## Text block
Topical Nonprescription Pain Medications for Adults

Cream on handJAMA Network (Vordenberg, S. E.) published on 11.03.2023 an article, “Topical Nonprescription Pain Medications for Adults.” In this article post, Vordenberg talks about nonprescription pain medications that you can buy without a prescription. These medications are applied directly to the skin to relieve pain.

Topical Nonprescription Pain Medications are pain-relieving drugs that you can buy without a prescription and are applied on the skin, making them easy to use. They work by effectively treating pain from various conditions, both short-term and long-term. Since they are applied on the skin, they are less likely to cause side effects or interact with other medications compared to pills. Pain relief usually starts within a few days of using them.

## Check your understanding
A) Reproduce word for word the portion of the text on topical nonprescription pain medications between "Cream on handJAMA" and "of using them.", inclusive.
B) According to the text on topical nonprescription pain medications, how soon does pain relief usually begin?
C) Decide whether each statement agrees with the text on topical nonprescription pain medications: (i) These medications are applied directly to the skin. (ii) Compared to pills, they are more likely to interact with other medications. (iii) They treat only short-term pain.
Rely only on the text on topical nonprescription pain medications.

Dataset records
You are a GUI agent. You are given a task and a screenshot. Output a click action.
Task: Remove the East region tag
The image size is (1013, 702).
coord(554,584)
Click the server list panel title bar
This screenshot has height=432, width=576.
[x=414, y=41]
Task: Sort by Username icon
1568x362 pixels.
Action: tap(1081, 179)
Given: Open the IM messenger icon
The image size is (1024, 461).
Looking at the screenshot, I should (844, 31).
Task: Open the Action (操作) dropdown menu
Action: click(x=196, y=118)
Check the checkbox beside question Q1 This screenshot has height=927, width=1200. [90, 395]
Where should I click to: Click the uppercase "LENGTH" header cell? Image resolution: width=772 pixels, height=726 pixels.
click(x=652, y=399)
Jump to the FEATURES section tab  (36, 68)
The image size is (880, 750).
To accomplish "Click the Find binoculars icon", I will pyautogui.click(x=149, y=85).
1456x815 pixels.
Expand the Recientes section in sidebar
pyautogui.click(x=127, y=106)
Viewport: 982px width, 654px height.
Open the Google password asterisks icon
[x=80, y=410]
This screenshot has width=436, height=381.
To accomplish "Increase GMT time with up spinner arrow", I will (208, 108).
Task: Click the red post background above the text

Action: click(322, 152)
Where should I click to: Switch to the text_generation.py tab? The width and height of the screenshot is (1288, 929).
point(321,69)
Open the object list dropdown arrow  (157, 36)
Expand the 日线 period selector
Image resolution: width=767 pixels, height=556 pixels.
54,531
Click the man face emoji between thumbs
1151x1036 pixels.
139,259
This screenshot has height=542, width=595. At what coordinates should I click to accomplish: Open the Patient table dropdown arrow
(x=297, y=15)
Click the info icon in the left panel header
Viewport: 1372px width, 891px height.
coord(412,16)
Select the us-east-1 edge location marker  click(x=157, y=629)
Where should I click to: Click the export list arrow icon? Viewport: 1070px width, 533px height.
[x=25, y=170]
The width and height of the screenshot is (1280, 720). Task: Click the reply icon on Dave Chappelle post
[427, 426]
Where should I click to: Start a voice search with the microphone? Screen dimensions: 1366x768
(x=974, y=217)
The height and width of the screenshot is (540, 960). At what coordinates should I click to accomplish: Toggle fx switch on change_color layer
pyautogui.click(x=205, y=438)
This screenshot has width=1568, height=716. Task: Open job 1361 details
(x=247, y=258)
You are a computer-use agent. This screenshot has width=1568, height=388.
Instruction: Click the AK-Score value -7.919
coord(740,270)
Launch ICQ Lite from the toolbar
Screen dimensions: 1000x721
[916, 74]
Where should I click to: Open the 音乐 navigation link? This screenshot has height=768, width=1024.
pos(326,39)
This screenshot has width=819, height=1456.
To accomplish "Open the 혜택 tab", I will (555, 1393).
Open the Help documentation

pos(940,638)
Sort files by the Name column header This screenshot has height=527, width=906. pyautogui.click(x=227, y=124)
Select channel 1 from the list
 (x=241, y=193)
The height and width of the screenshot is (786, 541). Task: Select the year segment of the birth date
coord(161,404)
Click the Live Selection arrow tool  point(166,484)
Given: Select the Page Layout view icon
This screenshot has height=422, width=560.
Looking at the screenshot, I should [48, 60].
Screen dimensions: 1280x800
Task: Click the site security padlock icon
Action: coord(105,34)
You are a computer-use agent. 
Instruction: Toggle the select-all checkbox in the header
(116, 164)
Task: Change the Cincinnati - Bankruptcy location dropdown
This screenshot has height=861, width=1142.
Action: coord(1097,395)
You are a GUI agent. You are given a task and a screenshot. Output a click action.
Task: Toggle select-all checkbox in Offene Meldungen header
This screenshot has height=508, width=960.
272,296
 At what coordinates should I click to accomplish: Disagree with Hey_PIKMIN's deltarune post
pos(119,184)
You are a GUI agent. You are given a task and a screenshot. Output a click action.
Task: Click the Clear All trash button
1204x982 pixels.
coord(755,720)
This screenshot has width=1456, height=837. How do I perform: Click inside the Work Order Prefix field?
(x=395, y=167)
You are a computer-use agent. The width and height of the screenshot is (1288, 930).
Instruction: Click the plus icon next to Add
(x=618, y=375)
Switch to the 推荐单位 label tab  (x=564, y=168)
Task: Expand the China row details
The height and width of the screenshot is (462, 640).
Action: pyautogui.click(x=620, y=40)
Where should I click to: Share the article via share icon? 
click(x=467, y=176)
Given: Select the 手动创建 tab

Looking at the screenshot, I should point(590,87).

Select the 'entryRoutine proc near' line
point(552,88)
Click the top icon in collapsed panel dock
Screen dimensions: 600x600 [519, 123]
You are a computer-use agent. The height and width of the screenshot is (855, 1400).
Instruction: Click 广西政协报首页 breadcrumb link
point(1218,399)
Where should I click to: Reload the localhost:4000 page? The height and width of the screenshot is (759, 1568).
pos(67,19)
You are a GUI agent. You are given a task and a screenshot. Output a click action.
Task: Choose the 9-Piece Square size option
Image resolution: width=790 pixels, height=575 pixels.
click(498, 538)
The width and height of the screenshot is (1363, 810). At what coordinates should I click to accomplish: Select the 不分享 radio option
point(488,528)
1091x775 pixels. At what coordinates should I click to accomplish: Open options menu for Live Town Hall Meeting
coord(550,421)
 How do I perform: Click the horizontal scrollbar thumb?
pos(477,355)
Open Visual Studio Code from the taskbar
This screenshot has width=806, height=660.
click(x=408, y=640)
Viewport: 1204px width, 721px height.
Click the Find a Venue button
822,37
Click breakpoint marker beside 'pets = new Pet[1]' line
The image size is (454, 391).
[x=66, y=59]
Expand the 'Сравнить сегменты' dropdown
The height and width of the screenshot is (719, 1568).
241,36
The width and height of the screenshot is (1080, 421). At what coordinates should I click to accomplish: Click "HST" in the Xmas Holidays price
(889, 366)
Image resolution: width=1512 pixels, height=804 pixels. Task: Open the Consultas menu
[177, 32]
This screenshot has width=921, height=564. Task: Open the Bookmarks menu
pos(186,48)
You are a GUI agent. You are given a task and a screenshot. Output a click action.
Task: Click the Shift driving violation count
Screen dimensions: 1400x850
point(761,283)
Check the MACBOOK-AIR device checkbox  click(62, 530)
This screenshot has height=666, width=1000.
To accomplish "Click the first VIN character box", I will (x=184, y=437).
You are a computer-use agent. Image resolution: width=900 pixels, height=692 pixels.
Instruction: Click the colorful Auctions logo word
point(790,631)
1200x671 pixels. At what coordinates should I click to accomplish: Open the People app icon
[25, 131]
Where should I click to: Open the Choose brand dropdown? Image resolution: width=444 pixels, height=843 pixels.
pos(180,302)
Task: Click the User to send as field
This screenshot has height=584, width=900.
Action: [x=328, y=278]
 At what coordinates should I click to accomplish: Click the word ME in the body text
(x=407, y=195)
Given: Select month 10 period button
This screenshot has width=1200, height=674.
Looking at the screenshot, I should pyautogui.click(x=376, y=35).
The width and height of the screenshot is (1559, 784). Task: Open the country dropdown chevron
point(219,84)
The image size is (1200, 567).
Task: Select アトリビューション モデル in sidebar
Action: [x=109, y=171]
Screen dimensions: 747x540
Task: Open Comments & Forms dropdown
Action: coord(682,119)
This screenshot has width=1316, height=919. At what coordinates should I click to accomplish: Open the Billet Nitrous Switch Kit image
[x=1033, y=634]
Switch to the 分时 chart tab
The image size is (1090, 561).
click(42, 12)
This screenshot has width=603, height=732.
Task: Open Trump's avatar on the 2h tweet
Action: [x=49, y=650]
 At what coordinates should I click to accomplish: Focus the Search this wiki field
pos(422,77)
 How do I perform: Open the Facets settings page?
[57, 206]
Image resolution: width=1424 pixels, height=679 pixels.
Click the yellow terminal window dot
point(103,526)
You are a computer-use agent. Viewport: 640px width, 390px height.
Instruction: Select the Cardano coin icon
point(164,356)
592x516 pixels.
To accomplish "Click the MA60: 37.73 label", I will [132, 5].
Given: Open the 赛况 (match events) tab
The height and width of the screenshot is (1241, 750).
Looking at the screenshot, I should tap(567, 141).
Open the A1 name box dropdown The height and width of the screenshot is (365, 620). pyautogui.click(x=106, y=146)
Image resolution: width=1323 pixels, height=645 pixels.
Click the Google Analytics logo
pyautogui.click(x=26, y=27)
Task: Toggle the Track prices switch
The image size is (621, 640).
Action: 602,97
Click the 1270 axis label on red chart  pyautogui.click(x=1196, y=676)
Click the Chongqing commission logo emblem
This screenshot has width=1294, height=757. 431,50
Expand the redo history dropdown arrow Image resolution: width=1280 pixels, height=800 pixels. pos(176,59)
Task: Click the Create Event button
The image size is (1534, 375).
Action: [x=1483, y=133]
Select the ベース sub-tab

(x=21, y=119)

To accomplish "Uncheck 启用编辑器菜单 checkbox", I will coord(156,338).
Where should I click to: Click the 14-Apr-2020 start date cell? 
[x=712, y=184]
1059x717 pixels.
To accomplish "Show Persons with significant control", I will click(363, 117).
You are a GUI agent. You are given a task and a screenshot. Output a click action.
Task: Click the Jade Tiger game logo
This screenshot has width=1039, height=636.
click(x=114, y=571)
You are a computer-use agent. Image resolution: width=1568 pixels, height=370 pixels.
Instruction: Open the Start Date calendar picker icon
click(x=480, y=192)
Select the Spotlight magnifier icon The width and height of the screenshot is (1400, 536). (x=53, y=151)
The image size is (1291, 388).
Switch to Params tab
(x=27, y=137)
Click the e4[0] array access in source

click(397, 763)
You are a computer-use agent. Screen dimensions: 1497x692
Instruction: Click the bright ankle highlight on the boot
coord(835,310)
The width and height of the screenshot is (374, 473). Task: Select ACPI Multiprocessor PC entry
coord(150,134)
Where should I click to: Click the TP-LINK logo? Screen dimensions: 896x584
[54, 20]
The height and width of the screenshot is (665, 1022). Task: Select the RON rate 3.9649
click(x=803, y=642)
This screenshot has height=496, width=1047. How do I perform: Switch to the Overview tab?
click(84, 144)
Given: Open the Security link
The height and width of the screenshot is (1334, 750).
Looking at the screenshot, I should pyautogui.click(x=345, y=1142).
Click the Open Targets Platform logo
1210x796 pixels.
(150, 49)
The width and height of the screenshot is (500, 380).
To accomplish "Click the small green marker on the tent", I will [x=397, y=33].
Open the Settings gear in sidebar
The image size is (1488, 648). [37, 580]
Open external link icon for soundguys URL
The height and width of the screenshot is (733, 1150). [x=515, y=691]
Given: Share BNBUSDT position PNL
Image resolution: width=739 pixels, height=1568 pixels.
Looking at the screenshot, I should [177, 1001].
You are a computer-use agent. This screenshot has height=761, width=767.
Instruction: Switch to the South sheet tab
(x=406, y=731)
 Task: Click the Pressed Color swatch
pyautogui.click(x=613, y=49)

## Results for each task
A)
Cream on handJAMA Network (Vordenberg, S. E.) published on 11.03.2023 an article, “Topical Nonprescription Pain Medications for Adults.” In this article post, Vordenberg talks about nonprescription pain medications that you can buy without a prescription. These medications are applied directly to the skin to relieve pain.

Topical Nonprescription Pain Medications are pain-relieving drugs that you can buy without a prescription and are applied on the skin, making them easy to use. They work by effectively treating pain from various conditions, both short-term and long-term. Since they are applied on the skin, they are less likely to cause side effects or interact with other medications compared to pills. Pain relief usually starts within a few days of using them.

B) Pain relief usually starts within a few days of using them.

C)
(i) Yes: "These medications are applied directly to the skin to relieve pain."
(ii) No: "they are less likely to cause side effects or interact with other medications compared to pills."
(iii) No: "both short-term and long-term."